Unión Buenos Aires was a Peruvian football club, located in the city of Callao.

==History==
Unión Buenos Aires was founded on March 9, 1917, in the Ferrocarril Inglés neighborhood, in the early blocks of Buenos Aires avenue. Its first president was Ramón Sánchez, while Francisco Derpich served as the club’s first captain.

Driven by club official Ulises Casanova, Unión Buenos Aires gradually gained prestige through its performances in the Fiestas Patrias tournaments in the port city, and later in matches played in Lima against local sides. In September 1923, the club faced Atlético Chalaco—then the leading team in Callao—for the first time at the Circolo Sportivo Italiano stadium, suffering a 2–0 defeat. They would later face the same opponent again, recording three consecutive victories.
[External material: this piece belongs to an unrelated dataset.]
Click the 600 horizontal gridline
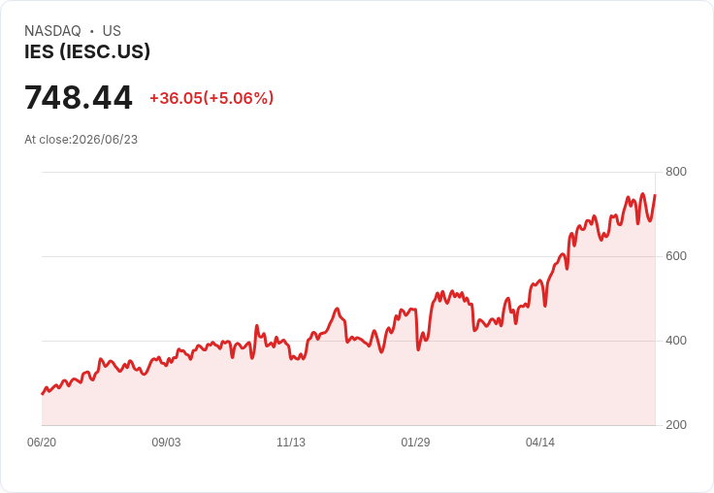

On September 7, 1924, forming a combined side with Atlético Chalaco, the club secured a 1–0 victory over a Uruguayan selection that had arrived in the country under the representation of the Uruguayan Football Association to play a series of friendly matches. This result marked the only defeat suffered by the visiting side.

The winning goal was scored from the penalty spot by Alfonso “El Sereno” Saldarriaga—who was a Unión Buenos Aires player at the time. The lineup for that match featured Enrique Álvarez; Vicente Gorriti and Alfonso Saldarriaga; Faustino Mustafich, José “Patuto” Arana and Juan Leva; Humberto Martínez, Víctor Gonzales, Manuel Puente, Esteban Dañino, and Félix Muñoz.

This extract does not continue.